Aging has become a hot-button issue over several last decades. All Western countries face it and its aftermaths. The number of retirees is getting higher, while the number of young people seems to be declining with each year. There are many theories as to why it is happening now when at the beginning of the twentieth century no aging issues were even present. The answer is pretty clear – industrialization.

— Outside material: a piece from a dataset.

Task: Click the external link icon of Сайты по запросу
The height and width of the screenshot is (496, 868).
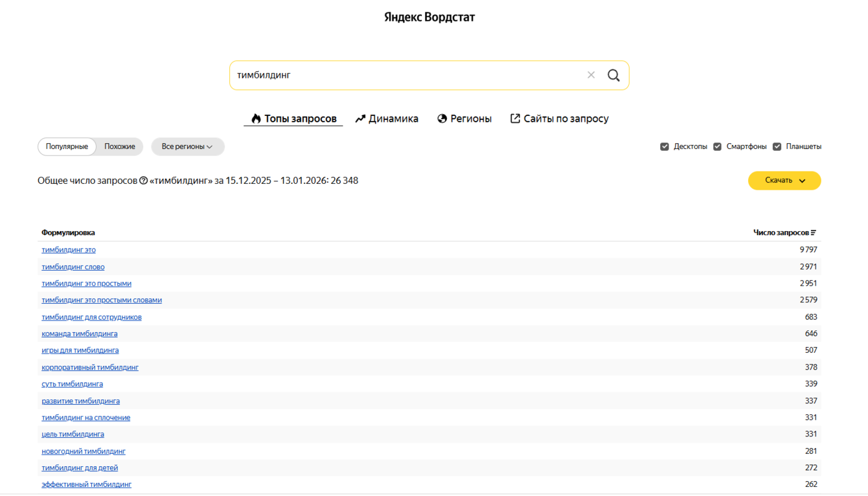Action: (x=515, y=118)
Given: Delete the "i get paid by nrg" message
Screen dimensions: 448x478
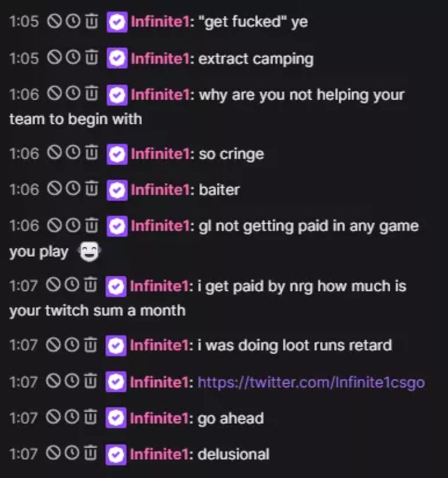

Industrial advancement in twentieth century fostered vast inner immigration. There was plenty of jobs available, new technologies made average life expectancy higher and financial well-being enabled people to have more children. With such a large amount of workers economies of the Western countries became way stronger. New taxation systems filled state budgets with money to make sure retirees have nice pensions. It worked pretty well for some twenty of thirty years. But then after babyboomers retired new generation took their working places. The point is that the new generation did not want to have that many children as babyboomers did. And that is the root of the problem. Industrial, or better to say post-industrial society, where people are supposed to spend their entire lives working somewhere in a city, requires permanent increase in population as the younger generation is to be taxed to get a certain amount of money to pension fund. If there is no constant increase of inhabitants, hence there is no money to support retirees to be. It is exactly what we are facing nowadays. If the average number of children in an average family during sixties and seventies was about three to four, later it dropped to two children and even more commonly to having a single child. In that way the number of future retirees jumped up while the number of young workers declined significantly and the situation is not going to change as modern trends and movements like child-free are very popular among the youth.
Different countries are trying to solve that issue in different ways. In Scandinavia, for instance, they decided to make taxes higher and it seems to be working there as social security sphere gains tons of money each month from taxes (usual amount of taxes in Scandinavian countries varies from fifty to sixty per cent). Among other alternatives appropriate for highly industrialized countries there is increased amount of work. In a nutshell it is just encouraging people to work longer before retiring. It is very controversial option, though. First of all many poor people there tend to work on physically hard jobs, and working some more additional years seems to be absolutely invalid. The more complex problem with extending pre-retiring working time is that the job market is not actually very well adapted for it. Another possible solution is outer immigration. Several European countries like Germany are now experimenting with such an option, by now though it seems to make more new problems than solve existing ones.
All in all we have to admit that the problem with seniors being left with very little money is of dramatic importance. It is not yet clear how it is to be solved, or even if it is possible to solve such a complicated issue at all. The main point is that we bear the responsibility to support and help those people, who spend great part of their lives upbringing us.